Sir Edward Stratten Williams (29 December 1921 – 10 January 1999) was a judge of the Supreme Court of Queensland.

== Early life ==
Edward Stratten Williams was born on 29 December 1921 in Yungaburra, Far North Queensland, the son of businessman Edward Stratten Williams and his wife, Zilla Claudia (née McHugh). He was orphaned at age 8 and subsequently sent to boarding school at Mt. Carmel College, Charters Towers. Williams was Dux of the College and when World War II broke out enrolled in the Light Horse. He later transferred to the RAAF and went to England to assist the Allies push eastwards over continental Europe.
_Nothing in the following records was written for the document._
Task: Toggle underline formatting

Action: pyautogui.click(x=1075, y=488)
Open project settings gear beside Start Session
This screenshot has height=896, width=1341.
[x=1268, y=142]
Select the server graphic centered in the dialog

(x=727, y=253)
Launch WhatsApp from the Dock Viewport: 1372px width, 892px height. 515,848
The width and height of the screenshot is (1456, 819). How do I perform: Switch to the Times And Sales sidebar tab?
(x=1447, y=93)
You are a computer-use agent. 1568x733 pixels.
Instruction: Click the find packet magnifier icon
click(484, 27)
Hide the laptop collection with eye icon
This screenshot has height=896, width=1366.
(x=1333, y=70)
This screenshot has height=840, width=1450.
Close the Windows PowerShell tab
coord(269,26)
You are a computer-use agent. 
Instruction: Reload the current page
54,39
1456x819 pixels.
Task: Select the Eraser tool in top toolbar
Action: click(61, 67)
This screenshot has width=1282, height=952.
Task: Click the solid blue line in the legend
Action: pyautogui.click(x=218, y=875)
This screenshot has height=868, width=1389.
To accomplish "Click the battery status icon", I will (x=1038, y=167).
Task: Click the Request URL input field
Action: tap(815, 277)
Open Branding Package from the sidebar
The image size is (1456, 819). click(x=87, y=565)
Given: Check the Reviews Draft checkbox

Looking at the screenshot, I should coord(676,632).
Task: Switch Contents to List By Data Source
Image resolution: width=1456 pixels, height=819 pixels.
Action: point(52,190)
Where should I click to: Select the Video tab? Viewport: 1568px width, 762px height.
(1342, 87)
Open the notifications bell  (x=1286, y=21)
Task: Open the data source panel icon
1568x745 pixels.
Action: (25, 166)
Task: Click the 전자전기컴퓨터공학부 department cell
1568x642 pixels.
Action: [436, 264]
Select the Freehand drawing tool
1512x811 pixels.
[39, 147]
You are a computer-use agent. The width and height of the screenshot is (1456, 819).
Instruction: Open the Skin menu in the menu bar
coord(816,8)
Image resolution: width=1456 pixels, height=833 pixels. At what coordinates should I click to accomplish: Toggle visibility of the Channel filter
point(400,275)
He was a pilot of Lancaster bombers with the Royal Air Force as a flight lieutenant in 186 Squadron, Bomber Command.

== Legal career ==
In March 1944 Williams enrolled as an external student at the University of London in the Faculty of Law. He completed his final LLB examinations in June 1946. He graduated with Second Class Honours in Law in June 1946. He was admitted as a barrister on 19 November 1946 and was appointed a Queen's Counsel on 4 March 1965.

Williams was appointed as a judge of the Supreme Court of Queensland on 13 May 1971 and served until he retired on 17 February 1984.

Williams was appointed to head the 1977 to 1980 Royal Commission Inquiry into Drugs.

Williams was the Chairman of the 1982 Brisbane Commonwealth Games Foundation for which he received the Australian of the Year award in 1982. Sir Edward was also appointed Commissioner General for Expo '88, and received the Queenslander of the Year award in 1983.

Williams had numerous other commitments, including being chairman of the Queensland Turf Club for 11 years up to 1991. The Sir Edward Williams Handicap is run on Queensland Oaks day at Eagle Farm racecourse, for his service of over 30 years to the QTC.

He was appointed Knight Commander of the Order of the British Empire (KBE) in the 1981 New Year Honours and later Knight Commander of the Most Distinguished Order of Saint Michael and Saint George (KCMG) in the 1983 New Year Honours.

== Later life ==
Williams died on 10 January 1999 and was buried in Nudgee Cemetery.